* EXERCISE MATERIALS *
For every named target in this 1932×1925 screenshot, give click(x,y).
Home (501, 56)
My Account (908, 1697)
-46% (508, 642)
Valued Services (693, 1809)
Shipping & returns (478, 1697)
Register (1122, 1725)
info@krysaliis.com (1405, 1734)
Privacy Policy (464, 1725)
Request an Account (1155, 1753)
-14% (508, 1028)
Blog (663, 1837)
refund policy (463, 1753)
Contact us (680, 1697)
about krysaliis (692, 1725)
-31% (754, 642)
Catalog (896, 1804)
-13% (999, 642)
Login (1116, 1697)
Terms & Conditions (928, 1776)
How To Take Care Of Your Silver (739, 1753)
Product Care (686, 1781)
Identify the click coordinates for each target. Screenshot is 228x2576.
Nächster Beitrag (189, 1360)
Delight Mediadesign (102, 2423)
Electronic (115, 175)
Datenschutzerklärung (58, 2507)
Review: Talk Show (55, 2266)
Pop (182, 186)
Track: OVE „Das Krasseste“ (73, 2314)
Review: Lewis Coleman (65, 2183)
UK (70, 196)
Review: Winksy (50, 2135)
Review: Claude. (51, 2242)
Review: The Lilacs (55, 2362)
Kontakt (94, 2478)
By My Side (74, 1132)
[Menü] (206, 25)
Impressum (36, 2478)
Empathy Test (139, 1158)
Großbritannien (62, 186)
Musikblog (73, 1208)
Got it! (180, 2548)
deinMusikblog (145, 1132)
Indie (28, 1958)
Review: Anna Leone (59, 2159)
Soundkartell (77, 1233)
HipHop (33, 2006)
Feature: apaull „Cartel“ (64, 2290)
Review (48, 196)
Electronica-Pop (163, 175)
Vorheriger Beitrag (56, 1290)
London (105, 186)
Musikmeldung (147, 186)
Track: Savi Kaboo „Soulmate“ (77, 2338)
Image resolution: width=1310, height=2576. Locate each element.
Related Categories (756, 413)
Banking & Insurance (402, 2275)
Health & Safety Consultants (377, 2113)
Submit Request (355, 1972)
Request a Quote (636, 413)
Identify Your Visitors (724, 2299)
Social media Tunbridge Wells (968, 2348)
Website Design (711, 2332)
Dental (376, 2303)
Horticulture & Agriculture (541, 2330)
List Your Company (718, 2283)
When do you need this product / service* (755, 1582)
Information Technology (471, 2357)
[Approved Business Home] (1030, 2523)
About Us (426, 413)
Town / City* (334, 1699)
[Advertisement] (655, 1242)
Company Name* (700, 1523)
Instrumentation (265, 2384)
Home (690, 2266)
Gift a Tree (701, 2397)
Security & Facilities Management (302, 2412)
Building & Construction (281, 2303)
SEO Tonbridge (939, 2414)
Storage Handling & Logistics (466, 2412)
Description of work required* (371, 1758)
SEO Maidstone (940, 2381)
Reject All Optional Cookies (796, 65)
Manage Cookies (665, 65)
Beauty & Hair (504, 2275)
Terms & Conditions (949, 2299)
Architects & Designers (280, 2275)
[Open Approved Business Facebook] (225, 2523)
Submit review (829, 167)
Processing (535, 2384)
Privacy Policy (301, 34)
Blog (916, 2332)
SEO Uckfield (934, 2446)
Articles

* YOUR GOAL *
Would you set down exactly the lines from the line with "Request a Quote (636, 413)" through the last one in the material?

* ANSWER SECTION *
Request a Quote (636, 413)
Identify Your Visitors (724, 2299)
Social media Tunbridge Wells (968, 2348)
Website Design (711, 2332)
Dental (376, 2303)
Horticulture & Agriculture (541, 2330)
List Your Company (718, 2283)
When do you need this product / service* (755, 1582)
Information Technology (471, 2357)
[Approved Business Home] (1030, 2523)
About Us (426, 413)
Town / City* (334, 1699)
[Advertisement] (655, 1242)
Company Name* (700, 1523)
Instrumentation (265, 2384)
Home (690, 2266)
Gift a Tree (701, 2397)
Security & Facilities Management (302, 2412)
Building & Construction (281, 2303)
SEO Tonbridge (939, 2414)
Storage Handling & Logistics (466, 2412)
Description of work required* (371, 1758)
SEO Maidstone (940, 2381)
Reject All Optional Cookies (796, 65)
Manage Cookies (665, 65)
Beauty & Hair (504, 2275)
Terms & Conditions (949, 2299)
Architects & Designers (280, 2275)
[Open Approved Business Facebook] (225, 2523)
Submit review (829, 167)
Processing (535, 2384)
Privacy Policy (301, 34)
Blog (916, 2332)
SEO Uckfield (934, 2446)
Articles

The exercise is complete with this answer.